(Dataset entries)
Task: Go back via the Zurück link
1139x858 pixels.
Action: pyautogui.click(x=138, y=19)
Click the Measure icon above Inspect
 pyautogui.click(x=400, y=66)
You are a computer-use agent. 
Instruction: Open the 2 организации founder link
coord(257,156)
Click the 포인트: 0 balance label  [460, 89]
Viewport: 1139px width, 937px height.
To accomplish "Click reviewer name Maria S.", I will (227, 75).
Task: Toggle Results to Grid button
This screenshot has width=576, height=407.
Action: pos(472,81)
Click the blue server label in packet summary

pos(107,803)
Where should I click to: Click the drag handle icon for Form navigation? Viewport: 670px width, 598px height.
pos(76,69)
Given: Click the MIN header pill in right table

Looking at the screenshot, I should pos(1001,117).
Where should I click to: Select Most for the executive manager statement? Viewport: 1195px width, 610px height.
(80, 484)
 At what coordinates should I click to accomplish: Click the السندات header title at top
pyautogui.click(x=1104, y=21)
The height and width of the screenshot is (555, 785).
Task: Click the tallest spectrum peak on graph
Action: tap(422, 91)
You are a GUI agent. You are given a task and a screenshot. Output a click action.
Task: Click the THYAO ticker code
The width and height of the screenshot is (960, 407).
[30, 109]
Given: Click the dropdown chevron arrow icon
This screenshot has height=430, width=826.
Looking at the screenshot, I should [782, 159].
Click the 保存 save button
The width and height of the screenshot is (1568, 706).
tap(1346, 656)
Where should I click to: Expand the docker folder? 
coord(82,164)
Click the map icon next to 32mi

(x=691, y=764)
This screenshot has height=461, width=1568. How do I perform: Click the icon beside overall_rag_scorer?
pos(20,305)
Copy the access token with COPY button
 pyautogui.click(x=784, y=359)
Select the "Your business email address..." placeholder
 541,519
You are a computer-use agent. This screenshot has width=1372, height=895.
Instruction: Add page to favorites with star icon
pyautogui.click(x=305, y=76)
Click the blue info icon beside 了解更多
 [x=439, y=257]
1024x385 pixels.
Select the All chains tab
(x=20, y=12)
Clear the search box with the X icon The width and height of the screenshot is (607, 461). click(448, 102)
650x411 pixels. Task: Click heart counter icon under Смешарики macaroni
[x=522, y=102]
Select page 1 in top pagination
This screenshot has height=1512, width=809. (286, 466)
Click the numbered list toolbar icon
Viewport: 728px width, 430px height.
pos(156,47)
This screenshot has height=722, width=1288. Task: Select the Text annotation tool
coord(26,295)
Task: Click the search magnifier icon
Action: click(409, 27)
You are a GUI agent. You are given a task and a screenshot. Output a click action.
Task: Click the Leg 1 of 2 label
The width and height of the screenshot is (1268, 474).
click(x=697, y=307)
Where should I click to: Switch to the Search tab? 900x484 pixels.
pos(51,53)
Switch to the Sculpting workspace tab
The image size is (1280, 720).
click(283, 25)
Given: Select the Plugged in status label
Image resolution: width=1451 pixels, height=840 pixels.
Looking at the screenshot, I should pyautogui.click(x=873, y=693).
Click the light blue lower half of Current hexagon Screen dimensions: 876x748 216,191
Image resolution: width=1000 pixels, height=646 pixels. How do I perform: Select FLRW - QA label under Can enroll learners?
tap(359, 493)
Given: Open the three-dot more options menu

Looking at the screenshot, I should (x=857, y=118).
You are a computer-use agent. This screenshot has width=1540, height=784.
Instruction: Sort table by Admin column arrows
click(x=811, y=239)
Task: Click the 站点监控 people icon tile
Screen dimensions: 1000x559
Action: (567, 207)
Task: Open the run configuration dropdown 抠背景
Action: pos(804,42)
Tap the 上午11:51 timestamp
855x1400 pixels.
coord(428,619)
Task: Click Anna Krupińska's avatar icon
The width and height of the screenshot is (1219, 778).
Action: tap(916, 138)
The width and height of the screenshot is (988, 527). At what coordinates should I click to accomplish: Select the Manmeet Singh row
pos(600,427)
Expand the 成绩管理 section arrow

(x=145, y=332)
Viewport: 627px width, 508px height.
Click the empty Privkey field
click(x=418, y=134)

ASSIGNED TASK:
Please transcribe the data shown above in full, exactly as it stands.

TASK RESULT:
Task: Go back via the Zurück link
1139x858 pixels.
Action: pyautogui.click(x=138, y=19)
Click the Measure icon above Inspect
 pyautogui.click(x=400, y=66)
You are a computer-use agent. 
Instruction: Open the 2 организации founder link
coord(257,156)
Click the 포인트: 0 balance label  [460, 89]
Viewport: 1139px width, 937px height.
To accomplish "Click reviewer name Maria S.", I will (227, 75).
Task: Toggle Results to Grid button
This screenshot has width=576, height=407.
Action: pos(472,81)
Click the blue server label in packet summary

pos(107,803)
Where should I click to: Click the drag handle icon for Form navigation? Viewport: 670px width, 598px height.
pos(76,69)
Given: Click the MIN header pill in right table

Looking at the screenshot, I should pos(1001,117).
Where should I click to: Select Most for the executive manager statement? Viewport: 1195px width, 610px height.
(80, 484)
 At what coordinates should I click to accomplish: Click the السندات header title at top
pyautogui.click(x=1104, y=21)
The height and width of the screenshot is (555, 785).
Task: Click the tallest spectrum peak on graph
Action: tap(422, 91)
You are a GUI agent. You are given a task and a screenshot. Output a click action.
Task: Click the THYAO ticker code
The width and height of the screenshot is (960, 407).
[30, 109]
Given: Click the dropdown chevron arrow icon
This screenshot has height=430, width=826.
Looking at the screenshot, I should [782, 159].
Click the 保存 save button
The width and height of the screenshot is (1568, 706).
tap(1346, 656)
Where should I click to: Expand the docker folder? 
coord(82,164)
Click the map icon next to 32mi

(x=691, y=764)
This screenshot has height=461, width=1568. How do I perform: Click the icon beside overall_rag_scorer?
pos(20,305)
Copy the access token with COPY button
 pyautogui.click(x=784, y=359)
Select the "Your business email address..." placeholder
 541,519
You are a computer-use agent. This screenshot has width=1372, height=895.
Instruction: Add page to favorites with star icon
pyautogui.click(x=305, y=76)
Click the blue info icon beside 了解更多
 [x=439, y=257]
1024x385 pixels.
Select the All chains tab
(x=20, y=12)
Clear the search box with the X icon The width and height of the screenshot is (607, 461). click(448, 102)
650x411 pixels. Task: Click heart counter icon under Смешарики macaroni
[x=522, y=102]
Select page 1 in top pagination
This screenshot has height=1512, width=809. (286, 466)
Click the numbered list toolbar icon
Viewport: 728px width, 430px height.
pos(156,47)
This screenshot has height=722, width=1288. Task: Select the Text annotation tool
coord(26,295)
Task: Click the search magnifier icon
Action: click(409, 27)
You are a GUI agent. You are given a task and a screenshot. Output a click action.
Task: Click the Leg 1 of 2 label
The width and height of the screenshot is (1268, 474).
click(x=697, y=307)
Where should I click to: Switch to the Search tab? 900x484 pixels.
pos(51,53)
Switch to the Sculpting workspace tab
The image size is (1280, 720).
click(283, 25)
Given: Select the Plugged in status label
Image resolution: width=1451 pixels, height=840 pixels.
Looking at the screenshot, I should pyautogui.click(x=873, y=693).
Click the light blue lower half of Current hexagon Screen dimensions: 876x748 216,191
Image resolution: width=1000 pixels, height=646 pixels. How do I perform: Select FLRW - QA label under Can enroll learners?
tap(359, 493)
Given: Open the three-dot more options menu

Looking at the screenshot, I should (x=857, y=118).
You are a computer-use agent. This screenshot has width=1540, height=784.
Instruction: Sort table by Admin column arrows
click(x=811, y=239)
Task: Click the 站点监控 people icon tile
Screen dimensions: 1000x559
Action: (567, 207)
Task: Open the run configuration dropdown 抠背景
Action: pos(804,42)
Tap the 上午11:51 timestamp
855x1400 pixels.
coord(428,619)
Task: Click Anna Krupińska's avatar icon
The width and height of the screenshot is (1219, 778).
Action: tap(916, 138)
The width and height of the screenshot is (988, 527). At what coordinates should I click to accomplish: Select the Manmeet Singh row
pos(600,427)
Expand the 成绩管理 section arrow

(x=145, y=332)
Viewport: 627px width, 508px height.
Click the empty Privkey field
click(x=418, y=134)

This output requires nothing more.